The sinkhole gaped like a hollowed-out eye. Mudslides had coated it glossy. You could see it from the top of the hill if you squinted. Get down so I can see better, your sister said. We did so. She stood with one foot on each of our backs.
Swallowed up whole.
Your sister knew the girl from Sunday school. Always late. Glasses askew. Hair like—see. Fingers moving away from her head like cursive.
What’s askew? You never knew when to feign knowledge—as when, years later, you marched up to the lunch table where the richest girls sat, their backs to us, laughing. What? you asked. What?
A little off.
What?
We wondered how deep the girl had sunk before they found her. If there was mud in her mouth. If her mouth had been open. If the mud had made a perfect cast of tooth and ridge, like retainer molds, which had made every one of us gag.
And would she be entombed? We had seen the week before, in school, a black swallowtail emerging from its chrysalis.

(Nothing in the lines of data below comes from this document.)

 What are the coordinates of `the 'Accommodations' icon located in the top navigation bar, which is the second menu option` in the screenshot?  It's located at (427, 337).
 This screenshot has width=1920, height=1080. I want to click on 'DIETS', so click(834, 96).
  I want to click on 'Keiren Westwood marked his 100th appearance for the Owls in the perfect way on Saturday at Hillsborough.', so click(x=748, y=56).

We expected it to soar gracefully away from the cocoon, but it clung to that old skin, dangling.
Look at it, someone said. Hanging on for dear life.
And then it fell. We thought it had been born knowing otherwise.
Papilio polyxenes. Who would remember its real name?
But we could still climb upon one another to see the sinkhole—we could wash the soil off in the shower—we could report to our parents its size but not its pull, for we believed we had not yet gone under.